Comparison to Notebooks & Literate Programming
- Some see it as closer to literate programming for shells than to Jupyter: prose + commands + output together.
- Others ask why not use Jupyter (
!/%shell commands) or tools like marimo, polyglot notebooks, Livebook. - Objections to Jupyter for ops: Python/runtime dependency hell, fragile environments, and cell execution order issues.
- Org‑mode / org‑babel, BBEdit shell worksheets, Runme, xiki, and similar tools are cited as prior art with similar ideas.
Reproducibility, Ordering & State
- Concerns that “notebook style” encourages partial execution, leading to hidden state and ordering bugs in runbooks.
- Author mentions planned dependency system (e.g., “A must run before B”, time‑bounded) and the need for branching and idempotent steps.
- Extended side‑discussion: reproducibility vs “blobs of state” (Docker images, Terraform state, Nix/Guix, Bazel).
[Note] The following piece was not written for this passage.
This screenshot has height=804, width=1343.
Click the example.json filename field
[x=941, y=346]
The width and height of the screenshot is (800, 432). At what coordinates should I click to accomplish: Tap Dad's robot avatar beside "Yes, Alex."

- Some argue for declarative tools and explicit state; others want tools that infer and dump current state automatically.
Local‑First, Rot & Environment Drift
- Skeptics argue local‑first workflows risk “rot”: commands rely on each person’s evolving laptop environment.
- Counterpoint: containers or centralized execution could mitigate this, but then it’s less truly “local”.
Open Source, Stack, and Business Model
- Desktop app built with Tauri (Rust) and a backend using Elixir/Phoenix plus some Rust.
- Plan: desktop app will be open‑sourced later; server likely proprietary.
- Sparks a strong debate:
- One side criticizes “open source cosplay” and mixing free/proprietary components.
- Others argue developers must be able to build paid products on top of OSS to sustain work.
Value vs Simple Shell Scripts
- Some remain unconvinced, asking what it adds over plain scripts with comments and editor “send to terminal” features.
- Fans argue the integrated UI, logging, history, and easier updating of “living docs” justify a dedicated tool, especially for teams and less‑technical operators.